## What is required
From the line below that contains "Viewport: 800px width, 600px" to the line that contains "Toggle the checkbox", repeat every line exactly, both ends included, and nothing else.
········
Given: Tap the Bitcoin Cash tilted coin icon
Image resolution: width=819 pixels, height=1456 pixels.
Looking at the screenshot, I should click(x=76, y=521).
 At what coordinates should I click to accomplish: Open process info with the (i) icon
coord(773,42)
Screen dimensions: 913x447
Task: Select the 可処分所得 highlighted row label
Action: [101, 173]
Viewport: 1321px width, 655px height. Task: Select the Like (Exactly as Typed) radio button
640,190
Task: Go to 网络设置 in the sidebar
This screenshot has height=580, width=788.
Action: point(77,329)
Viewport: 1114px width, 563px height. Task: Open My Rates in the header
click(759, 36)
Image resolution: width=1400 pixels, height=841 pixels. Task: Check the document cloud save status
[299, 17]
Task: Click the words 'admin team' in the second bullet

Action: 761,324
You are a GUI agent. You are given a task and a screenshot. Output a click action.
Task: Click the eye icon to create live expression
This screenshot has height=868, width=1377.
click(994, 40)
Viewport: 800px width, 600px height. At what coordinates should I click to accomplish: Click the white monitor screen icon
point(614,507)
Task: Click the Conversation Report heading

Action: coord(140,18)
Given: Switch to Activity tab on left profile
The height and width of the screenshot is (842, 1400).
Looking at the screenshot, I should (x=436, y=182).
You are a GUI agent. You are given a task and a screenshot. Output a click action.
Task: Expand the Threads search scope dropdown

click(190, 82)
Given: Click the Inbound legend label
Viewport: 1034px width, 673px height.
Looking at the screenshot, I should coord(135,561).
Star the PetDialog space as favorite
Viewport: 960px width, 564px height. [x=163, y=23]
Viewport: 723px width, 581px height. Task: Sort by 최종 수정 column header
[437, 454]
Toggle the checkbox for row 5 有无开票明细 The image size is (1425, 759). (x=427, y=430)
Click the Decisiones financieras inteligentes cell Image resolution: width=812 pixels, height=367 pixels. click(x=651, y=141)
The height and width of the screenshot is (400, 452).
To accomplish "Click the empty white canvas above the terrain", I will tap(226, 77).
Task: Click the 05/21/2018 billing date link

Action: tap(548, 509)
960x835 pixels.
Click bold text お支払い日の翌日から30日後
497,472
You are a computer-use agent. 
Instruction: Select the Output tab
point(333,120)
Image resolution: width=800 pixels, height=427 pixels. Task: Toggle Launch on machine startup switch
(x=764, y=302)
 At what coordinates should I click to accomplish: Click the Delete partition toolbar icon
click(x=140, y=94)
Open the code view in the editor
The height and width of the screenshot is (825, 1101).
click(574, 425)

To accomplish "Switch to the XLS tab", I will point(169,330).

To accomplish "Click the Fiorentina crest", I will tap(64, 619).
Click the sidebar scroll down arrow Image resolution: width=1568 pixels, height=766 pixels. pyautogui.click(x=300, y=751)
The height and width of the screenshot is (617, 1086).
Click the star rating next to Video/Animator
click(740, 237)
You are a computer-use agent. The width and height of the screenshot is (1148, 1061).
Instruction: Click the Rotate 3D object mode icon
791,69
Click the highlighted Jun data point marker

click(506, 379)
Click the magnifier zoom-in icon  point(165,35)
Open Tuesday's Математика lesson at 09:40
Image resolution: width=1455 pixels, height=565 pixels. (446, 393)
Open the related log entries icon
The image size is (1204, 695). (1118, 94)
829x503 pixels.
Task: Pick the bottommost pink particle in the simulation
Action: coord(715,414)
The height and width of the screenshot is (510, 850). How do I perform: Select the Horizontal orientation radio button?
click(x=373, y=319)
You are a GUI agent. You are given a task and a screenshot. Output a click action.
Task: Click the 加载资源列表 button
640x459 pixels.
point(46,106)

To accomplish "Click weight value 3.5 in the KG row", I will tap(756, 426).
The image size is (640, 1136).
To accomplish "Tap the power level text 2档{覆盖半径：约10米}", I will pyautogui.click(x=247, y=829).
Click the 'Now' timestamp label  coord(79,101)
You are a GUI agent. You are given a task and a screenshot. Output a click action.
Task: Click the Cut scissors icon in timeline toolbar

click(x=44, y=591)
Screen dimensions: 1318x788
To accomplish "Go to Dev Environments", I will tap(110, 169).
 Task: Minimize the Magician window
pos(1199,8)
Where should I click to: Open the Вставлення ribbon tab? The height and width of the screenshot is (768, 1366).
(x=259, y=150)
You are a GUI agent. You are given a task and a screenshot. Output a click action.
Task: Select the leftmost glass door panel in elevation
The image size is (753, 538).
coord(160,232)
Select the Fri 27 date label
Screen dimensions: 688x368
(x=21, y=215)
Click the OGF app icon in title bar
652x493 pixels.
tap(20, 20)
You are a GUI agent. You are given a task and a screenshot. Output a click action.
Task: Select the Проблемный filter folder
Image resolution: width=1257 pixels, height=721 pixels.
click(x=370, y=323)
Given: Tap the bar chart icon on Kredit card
········
## Worked solution
Viewport: 800px width, 600px height. At what coordinates should I click to accomplish: Click the white monitor screen icon
point(614,507)
Task: Click the Conversation Report heading

Action: coord(140,18)
Given: Switch to Activity tab on left profile
The height and width of the screenshot is (842, 1400).
Looking at the screenshot, I should (x=436, y=182).
You are a GUI agent. You are given a task and a screenshot. Output a click action.
Task: Expand the Threads search scope dropdown

click(190, 82)
Given: Click the Inbound legend label
Viewport: 1034px width, 673px height.
Looking at the screenshot, I should coord(135,561).
Star the PetDialog space as favorite
Viewport: 960px width, 564px height. [x=163, y=23]
Viewport: 723px width, 581px height. Task: Sort by 최종 수정 column header
[437, 454]
Toggle the checkbox for row 5 有无开票明细 The image size is (1425, 759). (x=427, y=430)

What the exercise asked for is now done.